- **EXERCISE DETAILS**
Return the stretch of the new HIV strain article from "After nearly two" through "end of 2018.", copied word for word.
─── TEXT PASSAGE ───
Scientists discover first new HIV strain in nearly two decades

The first two cases of the new strain emerged in the Democratic Republic of Congo in the 1983 and 1990, and the third sample showed up in Congo in 2001


                            Scientists discover first new HIV strain in nearly two decades

After nearly two decades, scientists have identified a new strain of the human immunodeficiency virus, or HIV. Though the strain first emerged in 1983 in Congo, its identity has remained elusive until now. 

The new strain, called HIV-1 group M subtype L, is an extremely rare one, Mary Rodgers, senior author of the paper announcing the finding and head of the Abbott Laboratories Global Viral Surveillance Program told Scientific American. It has emerged after 19 years. The findings published in the Journal of Acquired Immune Deficiency Syndromes is a collaborative study between Abbott Laboratories and the University of Missouri, Kansas City. 

According to the World Health Organization (WHO), there were approximately 37.9 million people living with HIV at the end of 2018.
─── RAW DATA ───
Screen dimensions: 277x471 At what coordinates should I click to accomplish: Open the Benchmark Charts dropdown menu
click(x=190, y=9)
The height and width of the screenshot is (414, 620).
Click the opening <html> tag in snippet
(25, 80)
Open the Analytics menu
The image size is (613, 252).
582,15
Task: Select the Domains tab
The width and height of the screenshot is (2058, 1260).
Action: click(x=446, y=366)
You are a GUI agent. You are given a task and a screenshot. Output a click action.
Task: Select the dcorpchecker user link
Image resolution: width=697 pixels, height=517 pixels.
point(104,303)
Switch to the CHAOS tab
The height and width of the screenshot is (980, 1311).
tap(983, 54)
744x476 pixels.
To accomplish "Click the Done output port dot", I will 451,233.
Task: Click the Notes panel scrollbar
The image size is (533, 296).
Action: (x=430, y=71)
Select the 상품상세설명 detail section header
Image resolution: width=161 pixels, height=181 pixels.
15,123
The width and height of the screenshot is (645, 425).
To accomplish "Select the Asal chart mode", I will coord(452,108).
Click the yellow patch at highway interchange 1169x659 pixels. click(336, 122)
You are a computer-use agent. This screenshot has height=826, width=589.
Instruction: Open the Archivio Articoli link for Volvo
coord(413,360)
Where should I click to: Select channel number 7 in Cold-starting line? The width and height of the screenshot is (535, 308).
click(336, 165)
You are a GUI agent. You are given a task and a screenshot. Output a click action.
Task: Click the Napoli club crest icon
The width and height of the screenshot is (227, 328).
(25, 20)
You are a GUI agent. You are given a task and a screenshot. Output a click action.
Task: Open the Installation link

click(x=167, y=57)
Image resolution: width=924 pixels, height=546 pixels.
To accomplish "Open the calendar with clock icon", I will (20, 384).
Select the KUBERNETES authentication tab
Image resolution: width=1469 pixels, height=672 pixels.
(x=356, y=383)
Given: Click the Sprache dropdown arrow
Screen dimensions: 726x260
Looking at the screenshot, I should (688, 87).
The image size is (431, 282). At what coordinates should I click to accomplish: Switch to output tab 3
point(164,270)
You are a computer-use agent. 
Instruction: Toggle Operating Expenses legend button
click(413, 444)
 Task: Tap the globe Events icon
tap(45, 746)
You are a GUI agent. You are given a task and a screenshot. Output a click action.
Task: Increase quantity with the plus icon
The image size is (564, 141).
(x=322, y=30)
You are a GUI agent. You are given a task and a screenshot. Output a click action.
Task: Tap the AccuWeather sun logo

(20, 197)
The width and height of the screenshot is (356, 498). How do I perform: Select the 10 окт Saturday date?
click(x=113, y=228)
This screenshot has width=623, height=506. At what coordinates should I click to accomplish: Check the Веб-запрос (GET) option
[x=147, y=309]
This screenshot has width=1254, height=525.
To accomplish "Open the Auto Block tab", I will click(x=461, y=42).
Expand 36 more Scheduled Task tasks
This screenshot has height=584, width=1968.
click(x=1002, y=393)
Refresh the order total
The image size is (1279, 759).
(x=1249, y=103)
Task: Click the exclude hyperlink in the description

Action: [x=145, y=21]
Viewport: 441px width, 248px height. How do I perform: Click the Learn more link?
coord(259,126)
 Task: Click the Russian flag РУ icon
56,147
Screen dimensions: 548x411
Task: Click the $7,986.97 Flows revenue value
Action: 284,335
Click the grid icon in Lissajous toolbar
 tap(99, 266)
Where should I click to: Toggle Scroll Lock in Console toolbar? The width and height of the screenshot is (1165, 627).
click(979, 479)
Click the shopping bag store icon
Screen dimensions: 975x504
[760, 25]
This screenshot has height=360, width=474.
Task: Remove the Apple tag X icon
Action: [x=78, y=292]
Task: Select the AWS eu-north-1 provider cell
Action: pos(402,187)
───
- **REPLY**
After nearly two decades, scientists have identified a new strain of the human immunodeficiency virus, or HIV. Though the strain first emerged in 1983 in Congo, its identity has remained elusive until now. 

The new strain, called HIV-1 group M subtype L, is an extremely rare one, Mary Rodgers, senior author of the paper announcing the finding and head of the Abbott Laboratories Global Viral Surveillance Program told Scientific American. It has emerged after 19 years. The findings published in the Journal of Acquired Immune Deficiency Syndromes is a collaborative study between Abbott Laboratories and the University of Missouri, Kansas City. 

According to the World Health Organization (WHO), there were approximately 37.9 million people living with HIV at the end of 2018.